This week's topic rully speaks to me and Julio... the topic of friendship.
Different people have different variations on the old saying, "The most important thing in life is...", and there are some out there who say the most important thing in life is a good friend. I suppose friendship is pretty important in life... after all, if you can't trust or confide in a friend, who can you do so with? You meet a lot of people in your life, especially when you're growing up, and often times, you become pretty chummy with the people you meet and get acquainted with, and you even consider some of those people to be your friends... but, how do you know when these people really are your friends? How do you know those same people really aren't your friends?
It wasn't until I was grown up that I realized that there's a difference between friends and acquaintances, and it was then I realized just what it meant. Let's think about it this way: suppose you went to school with someone you were pretty chummy with, and as the last day of school draws closer, and you realize the two of you might not see each other again, you ask to exchange contact information (like e-mail addresses and such) to keep in touch... but how does that person respond? If this person's really your friend, he/she would probably agree to that and would want to maintain contact, right? But that person ends up telling you something along the lines of, "No, that's okay, we don't have to do that." What does that tell you? Exactly.
Or, how about what seems to happen with myself, and Julio: suppose you have people in your life that you consider to be your friends, but those people actually avoid you, rather than acknowledge your presence... if these people are really your friends, why would they avoid you? What's the thinking behind that?

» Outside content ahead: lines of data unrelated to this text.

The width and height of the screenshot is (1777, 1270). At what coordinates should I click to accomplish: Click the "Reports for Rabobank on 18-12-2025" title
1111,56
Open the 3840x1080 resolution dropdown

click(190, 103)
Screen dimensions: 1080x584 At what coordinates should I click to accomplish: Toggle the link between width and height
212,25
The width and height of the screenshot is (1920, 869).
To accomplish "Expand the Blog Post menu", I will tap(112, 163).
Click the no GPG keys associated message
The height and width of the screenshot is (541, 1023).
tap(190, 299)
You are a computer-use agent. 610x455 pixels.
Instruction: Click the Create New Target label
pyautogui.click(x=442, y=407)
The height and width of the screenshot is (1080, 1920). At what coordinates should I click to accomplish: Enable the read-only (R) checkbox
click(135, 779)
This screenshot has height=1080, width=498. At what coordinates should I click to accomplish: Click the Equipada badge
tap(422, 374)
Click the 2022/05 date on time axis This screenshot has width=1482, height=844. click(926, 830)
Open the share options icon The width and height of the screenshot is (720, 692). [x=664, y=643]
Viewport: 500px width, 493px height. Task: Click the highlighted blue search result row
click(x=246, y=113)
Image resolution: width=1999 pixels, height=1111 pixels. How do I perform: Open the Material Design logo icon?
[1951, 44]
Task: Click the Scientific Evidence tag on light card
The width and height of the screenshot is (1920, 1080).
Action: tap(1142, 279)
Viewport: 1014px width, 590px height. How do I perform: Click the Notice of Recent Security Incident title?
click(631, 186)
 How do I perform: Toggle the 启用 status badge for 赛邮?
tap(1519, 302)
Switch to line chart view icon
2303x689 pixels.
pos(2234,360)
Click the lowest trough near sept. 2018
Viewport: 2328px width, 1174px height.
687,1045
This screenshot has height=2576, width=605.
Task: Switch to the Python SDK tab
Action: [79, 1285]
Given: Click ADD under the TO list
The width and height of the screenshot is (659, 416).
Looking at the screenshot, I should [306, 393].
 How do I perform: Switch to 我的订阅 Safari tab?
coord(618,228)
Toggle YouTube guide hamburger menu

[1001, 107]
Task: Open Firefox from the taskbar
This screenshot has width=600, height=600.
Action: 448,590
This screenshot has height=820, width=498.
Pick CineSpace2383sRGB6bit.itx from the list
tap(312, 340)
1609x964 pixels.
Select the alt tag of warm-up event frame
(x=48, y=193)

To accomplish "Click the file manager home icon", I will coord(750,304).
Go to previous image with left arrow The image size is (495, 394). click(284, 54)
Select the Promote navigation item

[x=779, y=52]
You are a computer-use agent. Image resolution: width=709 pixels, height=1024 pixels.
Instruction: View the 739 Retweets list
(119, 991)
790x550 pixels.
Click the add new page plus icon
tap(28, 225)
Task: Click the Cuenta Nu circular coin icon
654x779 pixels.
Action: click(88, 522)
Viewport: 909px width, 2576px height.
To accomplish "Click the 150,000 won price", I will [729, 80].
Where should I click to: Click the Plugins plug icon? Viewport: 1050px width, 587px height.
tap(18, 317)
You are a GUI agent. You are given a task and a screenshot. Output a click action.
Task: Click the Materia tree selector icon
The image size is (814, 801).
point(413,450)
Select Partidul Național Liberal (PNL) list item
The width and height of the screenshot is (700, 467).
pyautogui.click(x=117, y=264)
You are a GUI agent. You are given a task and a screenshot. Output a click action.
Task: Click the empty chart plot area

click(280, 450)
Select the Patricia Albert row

Don't sound like much of a friend to me. People who call out to you, are happy to see you each time, always ready to hang out for a while, etc, now that seems like more of what friends would do, not act like you're invisible and pretend you don't exist.
And that brings to mind a question... why would people even pretend to be your friends in the first place? That's something to ponder on, what are their motives? Do they feel sorry for you because you don't have a lot of friends anyway, or are they playing mind games with you, or do they actually see a potential friend in you but then decide they really don't like you but don't want to hurt your feelings? Lots of people can tell you they're your friend, but the only way you'd know for sure if that person is your friend is if they would hold you and let you die in their arms, rather than just let you lay there and bleed to death.
I take issue with false friends, because DUDE, DAT AIN'T KEWL, MAN! I know I do have quite a few TRUE friends out there, and a lot of them are really important in my life, some of them are from this very place, some of them are from other places, but they're people I know I can count on; but at the same time, I've also had my share of false friends over the years, especially when I was in middle school, and after a while, you get pretty sick of seeing someone's true colors, and realize that hey, they couldn't give a flying crap about you.